Data collector is convenience component for collecting data. It logs every frame which recognises a person where min_confidence <= person_confidence <= max_confidence.

This component was built for collecting additional data in cases where Face Recognition API doesn't assign high-enough confidence to people. Let's say you set your Engine threshold to 0.8 (80%) and there are some people who consistently get assigned confidences in range of 60%-80%, rarely enough to break the threshold and get door unlocked, this means that you lack data for those people (issue could also be that you underfitted or overfitted your model, but let's assume that's not the case here). In order to gather more data, you run data collector with min confidence of 0.6 and max confidence of 0.8, collect those frames that you need (manually choose frames that are good, don't take blurry frames or ones where person is not front facing the camera) and retrain your model, this should boost your model performance.
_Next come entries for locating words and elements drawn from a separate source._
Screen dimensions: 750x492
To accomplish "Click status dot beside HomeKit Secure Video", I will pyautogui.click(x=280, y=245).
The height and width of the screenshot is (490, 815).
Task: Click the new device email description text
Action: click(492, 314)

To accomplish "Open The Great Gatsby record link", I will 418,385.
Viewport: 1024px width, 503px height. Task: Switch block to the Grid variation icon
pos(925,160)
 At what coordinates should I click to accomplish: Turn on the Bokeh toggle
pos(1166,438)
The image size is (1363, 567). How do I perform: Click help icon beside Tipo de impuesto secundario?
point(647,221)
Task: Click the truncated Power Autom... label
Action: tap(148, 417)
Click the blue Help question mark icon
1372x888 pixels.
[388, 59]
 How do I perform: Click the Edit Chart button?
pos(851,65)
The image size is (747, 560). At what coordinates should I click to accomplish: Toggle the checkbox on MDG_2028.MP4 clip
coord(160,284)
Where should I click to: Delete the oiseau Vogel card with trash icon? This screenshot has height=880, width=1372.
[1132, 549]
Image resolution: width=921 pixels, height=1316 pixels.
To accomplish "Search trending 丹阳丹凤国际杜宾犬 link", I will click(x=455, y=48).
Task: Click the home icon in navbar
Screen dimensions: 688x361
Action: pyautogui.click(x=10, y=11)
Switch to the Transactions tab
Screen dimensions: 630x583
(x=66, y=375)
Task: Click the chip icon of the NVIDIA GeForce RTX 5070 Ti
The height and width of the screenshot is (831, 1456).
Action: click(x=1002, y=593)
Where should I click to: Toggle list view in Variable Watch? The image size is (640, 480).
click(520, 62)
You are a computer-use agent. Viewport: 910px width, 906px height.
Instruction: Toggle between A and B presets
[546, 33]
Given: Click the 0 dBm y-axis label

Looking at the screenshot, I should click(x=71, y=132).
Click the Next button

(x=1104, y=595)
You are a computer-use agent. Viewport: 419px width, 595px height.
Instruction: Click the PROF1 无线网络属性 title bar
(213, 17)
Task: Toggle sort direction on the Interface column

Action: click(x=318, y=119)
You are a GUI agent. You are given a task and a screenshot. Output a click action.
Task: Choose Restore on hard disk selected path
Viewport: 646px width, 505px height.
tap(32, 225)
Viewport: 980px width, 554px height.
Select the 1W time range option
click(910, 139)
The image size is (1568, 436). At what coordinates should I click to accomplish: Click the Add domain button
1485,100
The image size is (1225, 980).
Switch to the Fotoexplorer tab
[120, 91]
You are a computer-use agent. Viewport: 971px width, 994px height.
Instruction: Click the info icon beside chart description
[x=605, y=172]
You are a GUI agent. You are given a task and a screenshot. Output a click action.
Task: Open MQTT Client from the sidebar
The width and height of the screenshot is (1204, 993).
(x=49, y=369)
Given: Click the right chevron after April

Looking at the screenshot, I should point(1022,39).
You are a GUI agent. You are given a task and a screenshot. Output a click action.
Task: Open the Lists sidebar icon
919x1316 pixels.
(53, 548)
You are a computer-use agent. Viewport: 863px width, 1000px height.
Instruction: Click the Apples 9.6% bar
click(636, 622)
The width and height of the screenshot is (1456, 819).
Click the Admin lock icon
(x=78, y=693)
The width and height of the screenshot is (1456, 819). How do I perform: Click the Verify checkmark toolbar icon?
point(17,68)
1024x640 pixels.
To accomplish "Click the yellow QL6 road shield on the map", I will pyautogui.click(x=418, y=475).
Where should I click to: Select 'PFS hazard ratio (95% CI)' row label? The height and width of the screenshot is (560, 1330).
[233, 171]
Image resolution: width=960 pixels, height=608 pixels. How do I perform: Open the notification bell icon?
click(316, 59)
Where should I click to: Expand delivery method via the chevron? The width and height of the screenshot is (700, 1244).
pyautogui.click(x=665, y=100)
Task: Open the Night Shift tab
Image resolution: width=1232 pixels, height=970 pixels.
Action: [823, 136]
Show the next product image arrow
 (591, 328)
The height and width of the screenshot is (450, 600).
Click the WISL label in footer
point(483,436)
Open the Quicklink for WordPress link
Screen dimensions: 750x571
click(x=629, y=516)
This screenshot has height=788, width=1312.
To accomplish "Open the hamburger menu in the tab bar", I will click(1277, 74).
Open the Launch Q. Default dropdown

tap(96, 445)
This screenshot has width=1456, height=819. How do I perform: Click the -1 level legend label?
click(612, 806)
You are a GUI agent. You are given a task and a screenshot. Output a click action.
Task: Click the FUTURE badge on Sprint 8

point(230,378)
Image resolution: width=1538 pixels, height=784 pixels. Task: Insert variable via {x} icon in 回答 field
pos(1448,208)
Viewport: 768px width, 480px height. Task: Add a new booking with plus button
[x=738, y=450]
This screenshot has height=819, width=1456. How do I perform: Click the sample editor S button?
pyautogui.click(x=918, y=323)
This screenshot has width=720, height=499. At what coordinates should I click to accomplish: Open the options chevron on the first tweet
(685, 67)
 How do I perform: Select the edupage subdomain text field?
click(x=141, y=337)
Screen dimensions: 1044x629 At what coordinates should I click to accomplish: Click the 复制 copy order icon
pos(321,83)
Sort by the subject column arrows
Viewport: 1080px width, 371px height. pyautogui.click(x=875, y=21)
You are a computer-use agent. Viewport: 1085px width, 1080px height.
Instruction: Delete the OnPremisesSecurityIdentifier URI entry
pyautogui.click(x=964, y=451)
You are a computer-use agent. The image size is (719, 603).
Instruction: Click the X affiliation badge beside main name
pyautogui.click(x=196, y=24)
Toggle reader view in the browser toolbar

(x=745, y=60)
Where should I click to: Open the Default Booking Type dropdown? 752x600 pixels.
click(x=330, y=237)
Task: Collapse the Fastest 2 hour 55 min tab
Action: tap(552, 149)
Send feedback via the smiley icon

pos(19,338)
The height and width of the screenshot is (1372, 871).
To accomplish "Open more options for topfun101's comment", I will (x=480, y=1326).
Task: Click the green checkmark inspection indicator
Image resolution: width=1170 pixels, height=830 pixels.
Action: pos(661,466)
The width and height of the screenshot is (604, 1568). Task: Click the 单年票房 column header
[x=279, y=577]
You can run Data collector by running following commands:

pip install -r data-collector/requirements.txt
python -m data-collector.collector -min MIN_CONFIDENCE -max MAX_CONFIDENCE --camera-url http://CAMERA_IP/stream.mjpg --face-recognition-api-url http://FACE_RECOGNITION_IP:5000/face-recognition

or just run it with Docker in one easy step:

docker run --name smart-lock-data-collector --mount source=data,target=/app/log --restart=always -d arsfutura/smart-lock-data-collector 
            -min MIN_CONFIDENCE
            -max MAX_CONFIDENCE
            --camera-url http://CAMERA_IP/stream.mjpg 
            --face-recognition-api-url http://FACE_RECOGNITION_IP:5000/face-recognition 

Little tip for Docker Mac users, run following command to backup volumes from Docker VM to host machine:

docker run --rm -it -v /path/to/folder/on/your/mac:/backup -v /var/lib/docker:/docker alpine:edge tar cfz /backup/volumes.tgz /docker/volumes/

Now you have backup of Docker volumes in /path/to/folder/on/your/mac.